High Court to Hear Welfare Challenge : Judiciary: California seeks to reduce payments to new immigrants and to limit benefits to extended families. Outcome may signal ruling on Prop. 187.
The new Republican Congress has pledged to reform welfare this year. The Clinton White House says that it will try to do the same.
But this week, the Supreme Court gets a head start by taking on the welfare issue in two cases from California.
Led by GOP Gov. Pete Wilson, state officials are seeking the authority to reduce welfare payments for one year for newcomers to the state and to limit payments to extended families.
Both proposals were rejected by the federal courts in California, but they are likely to get a far better reception from the Supreme Court.
Under Chief Justice William H. Rehnquist, the high court is inclined to give states wide latitude, especially when it comes to how they spend their money.

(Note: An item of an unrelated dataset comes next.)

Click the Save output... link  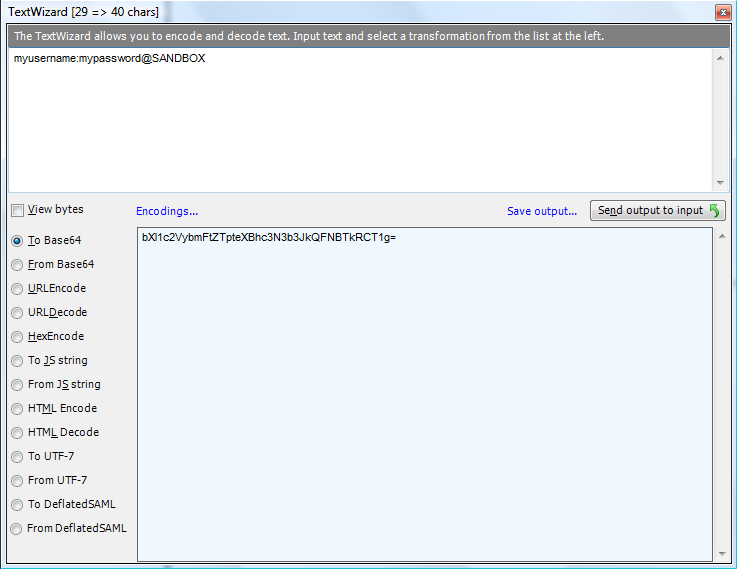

The outcome also may signal how the high court is likely to rule on Proposition 187, when the case reaches it. In both instances, the state’s lawyers will urge the justices to ignore precedents set by a more liberal court, which frowned upon discrimination against newcomers, whether new residents seeking welfare or illegal immigrants seeking public education for their children.
The first case before the court concerns a 1992 state law that set temporarily lower welfare benefits for new residents. Wilson said that California has the nation’s fourth highest welfare benefits and that they act like a magnet to attract poor people.
But legal aid lawyers challenged the new restrictions as unconstitutional. They filed suit on behalf of Deshawn Green who had grown up in Sacramento but moved to Louisiana in 1985. After having two children there, she returned to Sacramento in December, 1992, just as the new law took effect.
As a California resident, she would have received $624 per month in welfare for herself and her two children. But under the new law, she received for 12 months the benefit she would have received in Louisiana: $190 per month.
“You can’t live in California on that,” said Sarah Kurtz, a legal aid lawyer from Redwood City who represented Green.
In court, state lawyers said the two-tier system was justified because of the budget crisis. Each year, California spends about $6 billion for Aid to Families with Dependent Children. The temporarily reduced benefits for newcomers would have saved $22 million in 1993, the state said.
But a federal judge in Sacramento struck down the measure on grounds that the Constitution bars states from discriminating against new residents.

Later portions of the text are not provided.